Concerning the mass media, magazine models are uniformly slim, and dieting and weight-control books and magazines are ubiquitous. Even women’s magazines not devoted to dieting offer a pervasive amount of food ads and articles on dieting and body shape. Such inclusion encourages weight control preoccupation, through the dual emphasis on eating and staying thin. Compared with men’s magazines, women’s magazines include a much larger number of food articles and ads, as well as ads and articles on dieting and body shape. Further, in television programs, most females are thinner than the average woman, and in contrast to males, few female characters are overweight.

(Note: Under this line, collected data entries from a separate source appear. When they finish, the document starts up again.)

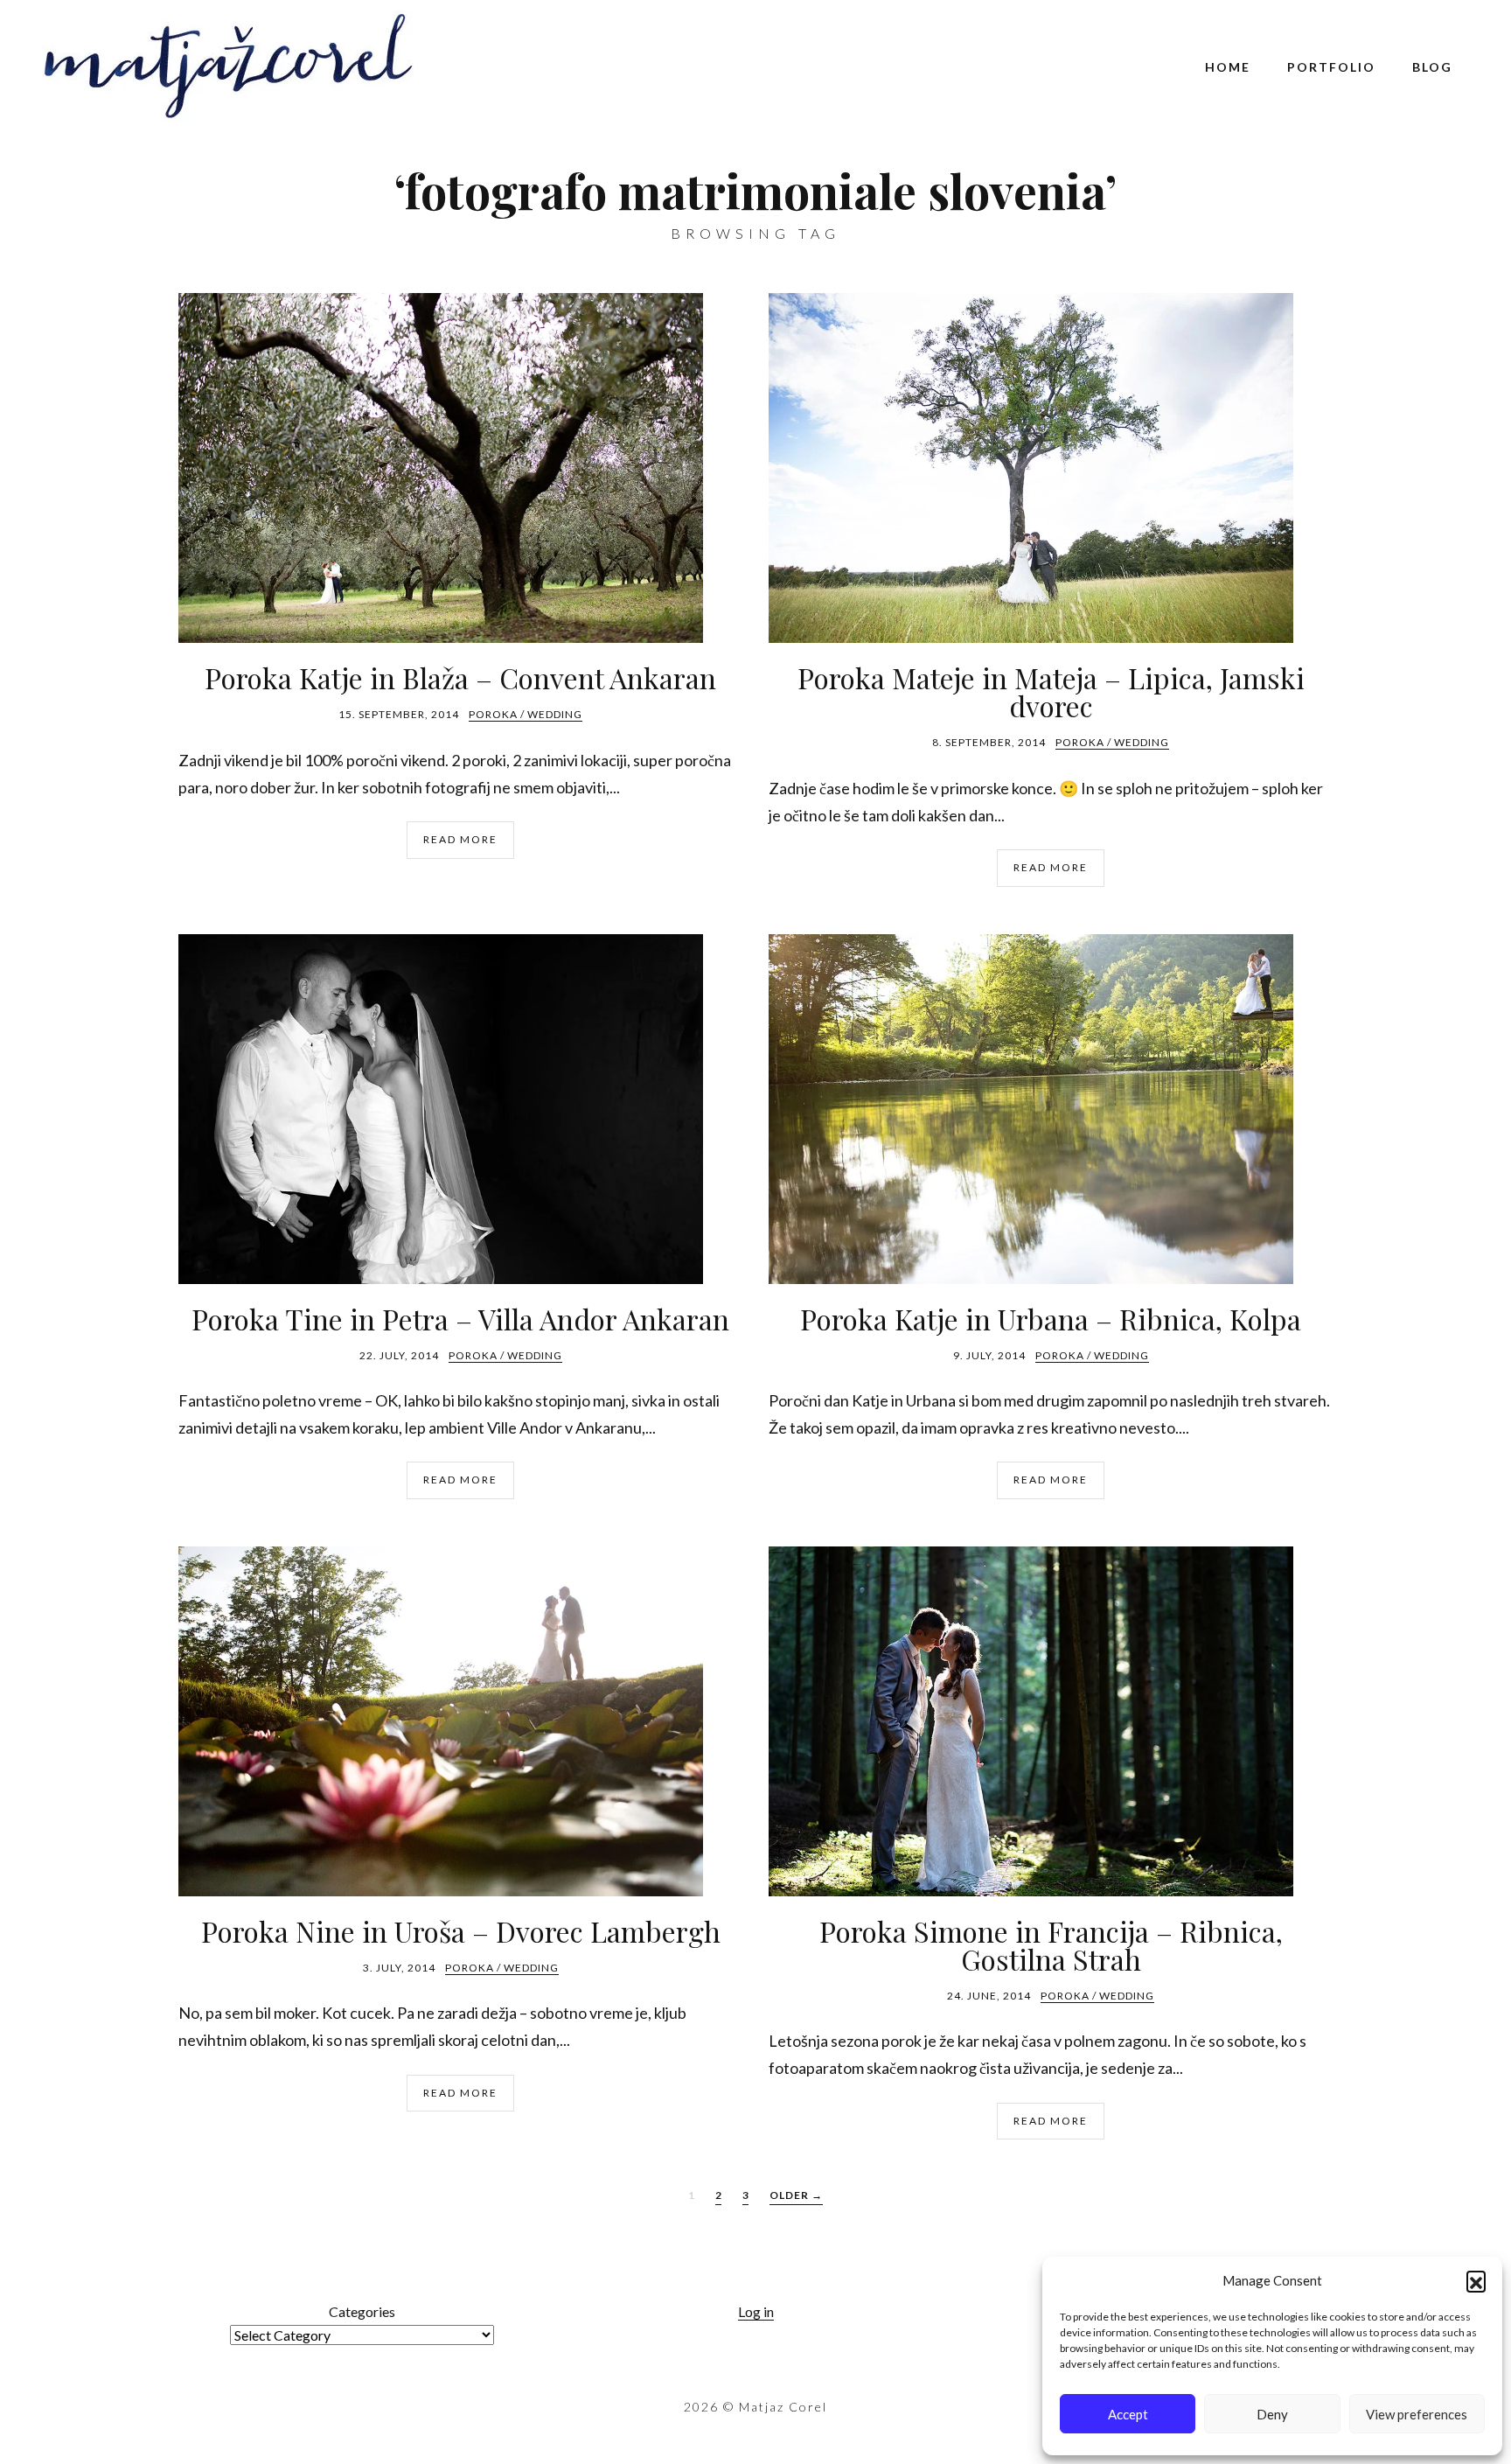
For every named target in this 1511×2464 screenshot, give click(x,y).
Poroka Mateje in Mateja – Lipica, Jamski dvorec (1051, 691)
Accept (1128, 2414)
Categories (362, 2311)
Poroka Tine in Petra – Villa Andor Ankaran (460, 1318)
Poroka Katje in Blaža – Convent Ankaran (460, 677)
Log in (756, 2311)
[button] (1476, 2280)
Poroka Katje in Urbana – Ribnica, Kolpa (1050, 1318)
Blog (1432, 66)
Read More (460, 839)
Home (1227, 66)
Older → (796, 2195)
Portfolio (1331, 66)
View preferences (1416, 2414)
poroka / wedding (525, 714)
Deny (1272, 2414)
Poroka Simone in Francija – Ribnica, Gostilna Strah (1051, 1945)
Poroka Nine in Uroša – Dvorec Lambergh (461, 1931)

Regarding the influence of role models, standards for women generally became less curvaceous in the latter part of the 20th century. Contestants in the Miss America pageant as well as Playboy centerfolds have less of an hourglass shape, which reflects an overall decrease in their bust and hip measurements. In addition, many winners of Miss America are thinner than the average contestant. Further, two thirds of Playboy centerfolds weigh 15 percent or more below expected weight for height, one of the criteria for anorexia nervosa.
Rather than focus on eating disorders as a medical problem, a critical examination would direct attention to the social conditions and cultural context that promote the genesis and maintenance of anorexia nervosa and bulimia nervosa. Eating disorders are most prevalent in societies that both visually objectify females and endorse pervasive, powerful industries and media that support a cult of thinness.
- American Psychiatric Association. 2000. Diagnostic and Statistical Manual of Mental Disorders IV—TR. Washington, DC: American Psychiatric Association.
- Gordon, Richard A. 2000. Eating Disorders: Anatomy of a Social Epidemic. 2nd ed. Oxford, England: Blackwell.
- Morris, Anne M. and Debra K. Katzman. 2003. “The Impact of the Media on Eating Disorders in Children and Adolescents.” Paediatrics & Child Health 8:287-89.
- Sypeck, Mia Foley, James J. Gray, and Anthony H. Ahrens. 2004. “No Longer Just a Pretty Face: Fashion Magazines’ Depictions of Ideal Female Beauty from 1959 to 1999.” International Journal of Eating Disorders 36:342-47.
- Taub, Diane E. and Penelope A. McLorg. 2007. “Influences of Gender Socialization and Athletic Involvement on the Occurrence of Eating Disorders.” Pp. 81-90 in Sociological Footprints: Introductory Readings in Sociology, 10th ed., edited by L. Cargan and J. H. Ballantine. Belmont, CA: Thomson Wadsworth.